## ACTION ITEM
The required output is the line containing "See stories by Susan Davis (85, 2355)" followed by every line after it to the end of the listing, each written out exactly.

--

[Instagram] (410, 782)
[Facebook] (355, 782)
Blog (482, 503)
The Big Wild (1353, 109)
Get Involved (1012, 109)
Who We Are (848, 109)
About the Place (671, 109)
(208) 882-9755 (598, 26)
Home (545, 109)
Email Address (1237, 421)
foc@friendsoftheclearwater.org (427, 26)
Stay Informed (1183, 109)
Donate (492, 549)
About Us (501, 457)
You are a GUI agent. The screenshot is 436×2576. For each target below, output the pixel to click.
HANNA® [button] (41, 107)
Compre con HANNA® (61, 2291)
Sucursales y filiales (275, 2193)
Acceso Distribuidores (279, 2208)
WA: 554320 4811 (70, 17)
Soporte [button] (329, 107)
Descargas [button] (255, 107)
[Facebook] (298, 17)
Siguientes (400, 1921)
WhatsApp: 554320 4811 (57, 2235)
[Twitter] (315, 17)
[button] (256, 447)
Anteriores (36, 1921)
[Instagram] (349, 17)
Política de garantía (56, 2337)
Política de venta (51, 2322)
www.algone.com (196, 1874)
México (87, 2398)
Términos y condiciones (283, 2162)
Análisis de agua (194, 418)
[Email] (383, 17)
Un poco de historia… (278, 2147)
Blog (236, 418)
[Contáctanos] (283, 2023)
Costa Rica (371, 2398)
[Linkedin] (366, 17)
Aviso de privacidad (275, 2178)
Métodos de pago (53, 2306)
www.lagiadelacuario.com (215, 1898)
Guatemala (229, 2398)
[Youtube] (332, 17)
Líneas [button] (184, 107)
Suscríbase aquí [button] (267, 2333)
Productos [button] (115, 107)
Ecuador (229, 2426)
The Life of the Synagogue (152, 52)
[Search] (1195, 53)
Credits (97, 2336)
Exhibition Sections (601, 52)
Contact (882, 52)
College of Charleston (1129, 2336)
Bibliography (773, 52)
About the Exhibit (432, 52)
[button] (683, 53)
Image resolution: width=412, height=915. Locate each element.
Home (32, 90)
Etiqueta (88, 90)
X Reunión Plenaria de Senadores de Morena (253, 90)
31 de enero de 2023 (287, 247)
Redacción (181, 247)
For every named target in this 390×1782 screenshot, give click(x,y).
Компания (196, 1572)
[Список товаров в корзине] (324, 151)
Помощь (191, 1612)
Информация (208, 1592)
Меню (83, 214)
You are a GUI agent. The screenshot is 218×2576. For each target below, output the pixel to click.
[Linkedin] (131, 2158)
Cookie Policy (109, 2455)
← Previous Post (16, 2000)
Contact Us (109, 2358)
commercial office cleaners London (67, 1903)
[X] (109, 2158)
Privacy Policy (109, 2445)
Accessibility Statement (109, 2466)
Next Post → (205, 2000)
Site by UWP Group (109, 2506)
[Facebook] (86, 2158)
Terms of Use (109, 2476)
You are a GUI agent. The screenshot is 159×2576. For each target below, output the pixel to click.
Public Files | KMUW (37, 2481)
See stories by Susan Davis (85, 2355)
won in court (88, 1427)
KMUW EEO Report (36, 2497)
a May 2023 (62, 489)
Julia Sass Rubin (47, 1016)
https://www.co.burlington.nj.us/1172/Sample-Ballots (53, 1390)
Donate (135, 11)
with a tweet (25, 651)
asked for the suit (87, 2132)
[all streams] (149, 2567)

--

## RESPONSE TO THIS EXERCISE
See stories by Susan Davis (85, 2355)
won in court (88, 1427)
KMUW EEO Report (36, 2497)
a May 2023 (62, 489)
Julia Sass Rubin (47, 1016)
https://www.co.burlington.nj.us/1172/Sample-Ballots (53, 1390)
Donate (135, 11)
with a tweet (25, 651)
asked for the suit (87, 2132)
[all streams] (149, 2567)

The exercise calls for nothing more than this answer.